GOAL OF THE EXERCISE - List every person named in the text on the Republican agenda in North Carolina.

SELECTED TEXT -
In his Sunday column in the N&O, Rob Christensen laid bare the problems with the Republican agenda in North Carolina. The rationales for many of their actions during this past session of the legislature are based on falsehoods. As I’ve said before, they are breaking what works and ignoring what’s broken.
But the goal of the Republicans was never to fix anything. The goal is an ideological transformation of North Carolina. They want to turn the state into a free-market utopia where competition solves all our problems and the 1980’s mantra “Greed is good” replaces “Esse quam videri” as the state motto.
They’re fixing schools that aren’t broken by starving them of resources, because really, aren’t they a drain on people who can afford to send their kids to private schools? They’re shifting the tax burden to the poor and middle class because those are the lazy suckers who use government services the most and everybody should pay their own way instead of depending on handouts. You know, builds character.
Republicans have been saying government is broken but never specifying how. Pat McCrory tells us he was left a financial mess with the bad budgets of his predecessor, but Bev Perdue didn’t write those budgets. Thom Tillis and Phil Berger did. McCrory and Health and Human Services Secretary Aldona Wos keep telling telling us about the shortfalls in Medicaid but miss the fact that they were caused primarily by the economic collapse and then made worse by the Republican legislature cutting $350 million from the Medicaid budget.
However, the government-is-broken argument had more than a grain of truth and Democrats were wrong to deny it. There was plenty that needed fixing and they should have defined the parameters. State government was full of cronyism and silence from Democrats allowed Republicans to address that problem by adding 1,000 more patronage positions. Our tax structure is outdated and we took an unnecessarily hard hit during the recession. But instead of fixing it while maintaining its progressive nature, Republicans are moving beyond trickle-down to a system that will starve state government (i. e., schools, health care and environmental protections), offer huge tax cuts to our wealthiest citizens and likely increase the disparity between the haves and have-nots.

MATERIAL PROVIDED -
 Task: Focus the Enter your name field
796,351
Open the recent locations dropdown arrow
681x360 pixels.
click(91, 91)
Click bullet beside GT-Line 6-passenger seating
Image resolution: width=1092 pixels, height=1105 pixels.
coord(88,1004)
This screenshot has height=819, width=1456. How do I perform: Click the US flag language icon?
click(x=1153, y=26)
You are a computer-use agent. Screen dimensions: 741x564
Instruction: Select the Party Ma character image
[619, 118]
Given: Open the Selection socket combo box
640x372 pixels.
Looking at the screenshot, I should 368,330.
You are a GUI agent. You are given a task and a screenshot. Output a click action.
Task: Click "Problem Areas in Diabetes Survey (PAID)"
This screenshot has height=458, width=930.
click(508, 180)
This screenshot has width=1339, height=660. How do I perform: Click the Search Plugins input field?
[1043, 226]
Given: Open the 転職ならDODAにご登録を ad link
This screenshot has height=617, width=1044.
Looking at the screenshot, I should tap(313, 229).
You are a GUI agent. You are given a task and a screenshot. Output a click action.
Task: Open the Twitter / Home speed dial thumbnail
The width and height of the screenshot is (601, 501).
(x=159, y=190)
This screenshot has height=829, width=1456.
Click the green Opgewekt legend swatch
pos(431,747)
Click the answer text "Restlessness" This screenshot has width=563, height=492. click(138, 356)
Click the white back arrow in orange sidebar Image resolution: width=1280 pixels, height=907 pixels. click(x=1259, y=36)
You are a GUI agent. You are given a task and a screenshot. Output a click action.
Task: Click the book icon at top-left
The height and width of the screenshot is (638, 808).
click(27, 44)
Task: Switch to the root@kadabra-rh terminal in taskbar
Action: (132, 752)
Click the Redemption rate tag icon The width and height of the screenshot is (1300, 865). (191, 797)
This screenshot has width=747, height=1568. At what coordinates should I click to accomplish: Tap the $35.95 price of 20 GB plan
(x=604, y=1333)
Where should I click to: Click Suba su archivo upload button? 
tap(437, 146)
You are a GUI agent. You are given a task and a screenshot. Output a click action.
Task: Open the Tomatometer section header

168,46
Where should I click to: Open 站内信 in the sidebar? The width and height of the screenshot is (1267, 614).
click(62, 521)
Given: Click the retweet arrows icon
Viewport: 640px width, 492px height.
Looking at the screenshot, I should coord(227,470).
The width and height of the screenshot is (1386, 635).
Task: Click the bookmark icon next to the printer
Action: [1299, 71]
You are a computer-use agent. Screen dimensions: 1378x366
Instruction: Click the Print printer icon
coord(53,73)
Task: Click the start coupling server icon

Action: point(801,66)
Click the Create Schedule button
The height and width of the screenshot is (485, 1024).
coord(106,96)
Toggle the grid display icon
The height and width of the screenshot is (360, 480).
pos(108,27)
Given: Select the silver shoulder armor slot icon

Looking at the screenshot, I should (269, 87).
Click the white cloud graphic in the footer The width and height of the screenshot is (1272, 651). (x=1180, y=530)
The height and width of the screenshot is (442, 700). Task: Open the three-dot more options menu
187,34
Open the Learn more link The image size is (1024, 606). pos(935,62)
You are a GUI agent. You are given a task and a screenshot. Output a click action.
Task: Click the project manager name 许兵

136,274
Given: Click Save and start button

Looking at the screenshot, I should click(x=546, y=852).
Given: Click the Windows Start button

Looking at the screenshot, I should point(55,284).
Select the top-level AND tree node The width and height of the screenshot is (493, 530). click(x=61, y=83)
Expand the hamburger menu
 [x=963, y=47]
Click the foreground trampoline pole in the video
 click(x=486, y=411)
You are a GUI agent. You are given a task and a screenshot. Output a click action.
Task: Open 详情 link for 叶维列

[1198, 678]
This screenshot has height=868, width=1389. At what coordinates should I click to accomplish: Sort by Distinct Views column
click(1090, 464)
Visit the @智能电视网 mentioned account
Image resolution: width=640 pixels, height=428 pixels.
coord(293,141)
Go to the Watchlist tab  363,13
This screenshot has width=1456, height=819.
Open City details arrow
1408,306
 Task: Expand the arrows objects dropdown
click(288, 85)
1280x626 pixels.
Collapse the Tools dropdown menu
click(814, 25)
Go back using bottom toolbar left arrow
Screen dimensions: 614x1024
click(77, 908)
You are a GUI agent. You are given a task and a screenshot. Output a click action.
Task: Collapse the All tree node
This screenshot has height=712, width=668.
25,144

ANSWER FOR THIS EXERCISE - Rob Christensen, Pat McCrory, Bev Perdue, Thom Tillis, Phil Berger, Aldona Wos